Extract –
------------
In this article, we will discuss all the core concepts of Spark API; however, our focus is to use Spark for data science. The details about the big data framework provided in the article will be sufficient for you to understand performing data science with Spark.
For data collection and storage, Spark has a very nice distributed mechanism that uses RDD. For data cleaning and data processing, Spark provides a DataFrame API, which is available in Java, Python, R, and Scala. In this article, we will be using the API for Python, wherever needed.
The data lifecycle consists of various steps involved in getting insights from data. We obtain raw data from various sources and then integrate, explore, and aggregate the data. This helps reduce the volume of data (perhaps from terabytes to gigabytes).
Once the data is in an organized and structured format, we further narrow down the data as it is suitable for the use case or business problem in hand. We find patterns, trends, predictions, and build a model that can be deployed and then monitored to get the insights required.
In the collection, we get data from various sources, like social media sites, databases, CSV files, and XML files. All that data has to be integrated into a single source. The data then should be formatted in a single understandable common format, like Parquet, Avro, and text.
------------
Information shown –
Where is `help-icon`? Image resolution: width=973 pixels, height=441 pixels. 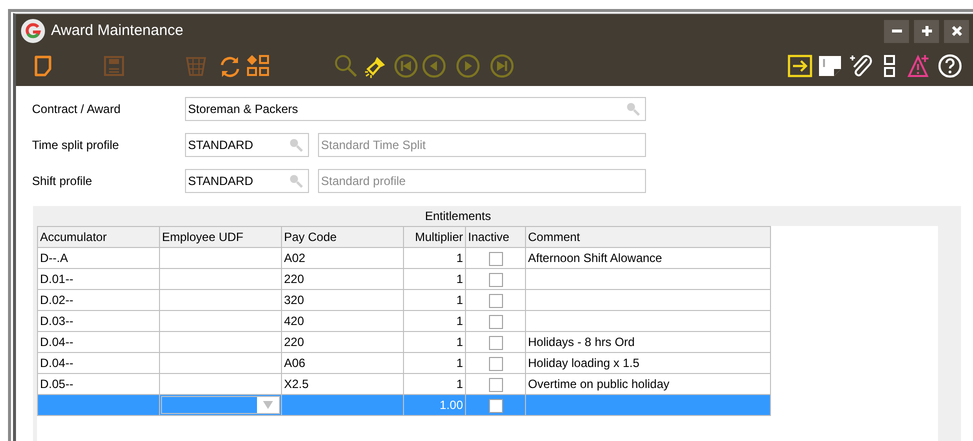 help-icon is located at coordinates (950, 66).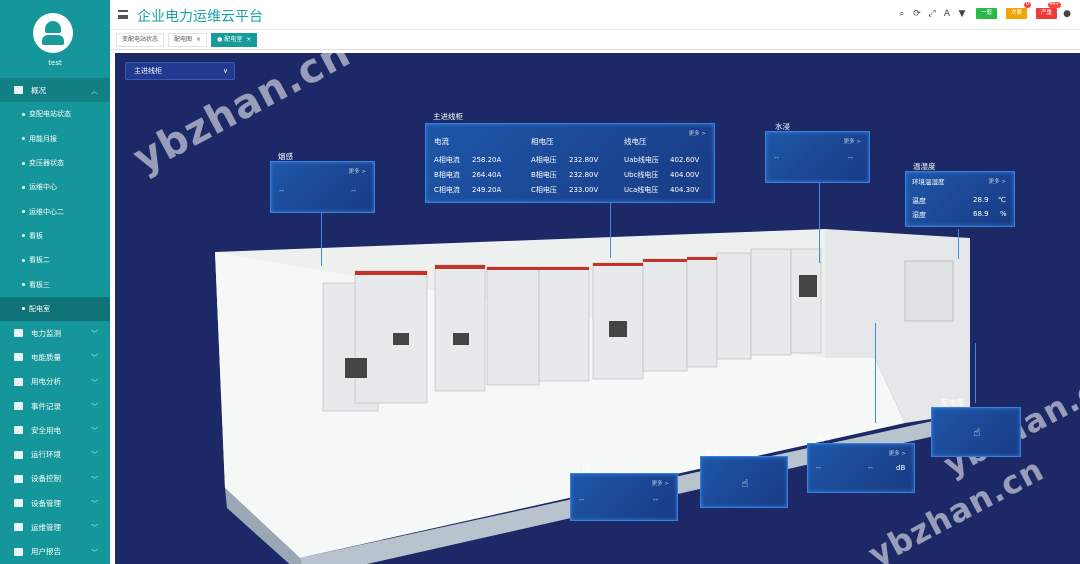 The image size is (1080, 564). What do you see at coordinates (123, 14) in the screenshot?
I see `menu-icon` at bounding box center [123, 14].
------------
Tasks to complete –
[a] Copy the passage on Spark word for word, starting at "The data lifecycle" and ending at "the insights required.".
[b] In the passage on Spark, which programming languages is the DataFrame API said to be available in?
[c] Pick up the passage on Spark for data science where it stops, and write what follows.

Answers by item –
[a]
The data lifecycle consists of various steps involved in getting insights from data. We obtain raw data from various sources and then integrate, explore, and aggregate the data. This helps reduce the volume of data (perhaps from terabytes to gigabytes).
Once the data is in an organized and structured format, we further narrow down the data as it is suitable for the use case or business problem in hand. We find patterns, trends, predictions, and build a model that can be deployed and then monitored to get the insights required.

[b] Java, Python, R, and Scala

[c]
We have said that the data comes from various sources, which means it has to be a huge chunk of data of millions of users. You might be knowing about how Facebook receives more than 100k likes every minute or 3 hours of video is uploaded on YouTube every single minute.
Imagine collecting data for a day, week, month, and so on. That will be huge! And all of it – raw!
Well, the volume of data coming from a variety of sources (like Instagram and Facebook) is just one part of it. The data multiplies very fast, i.e., the velocity of the data becoming huge is very high.
Even if the data is not voluminous, it is complex because of its unstructured nature. The veracity (integrity) and the value of the data are other important aspects of big data. These are called the 5 V’s of big data and constitute the definition of big data – Volume, Variety, Velocity, Veracity and Value.
Because of the above complexities, RDBMS systems are not suitable for big data. Thus, we need something more flexible and reliable, like Apache Spark.
Big Data Analytics
Big data analytics is a process where large datasets are analyzed to find hidden patterns, trends, correlations, customer preferences, and other insights.
There are two main aspects of big data analytics – storage and processing.
Big data analytics is also of 2 types – Batch analytics and Real-time analytics.
In batch analytics, data is collected and stored over a period of time, and then ETL is performed on the data. Some examples are credit card data and call data collected over some time. The MapReduce function of Hadoop can perform batch analytics on the data collected over a period of time.
Real-time analytics is a type of big data analytics that is based on real-time (immediate/streaming) data for immediate results. Data from IoT devices, cloud, GPS devices are some examples of real-time analytics data.
Although Hadoop is a great big data framework, it cannot take care of real-time analytics. It can only work on already stored data i.e. batch. That is why we need Apache Spark.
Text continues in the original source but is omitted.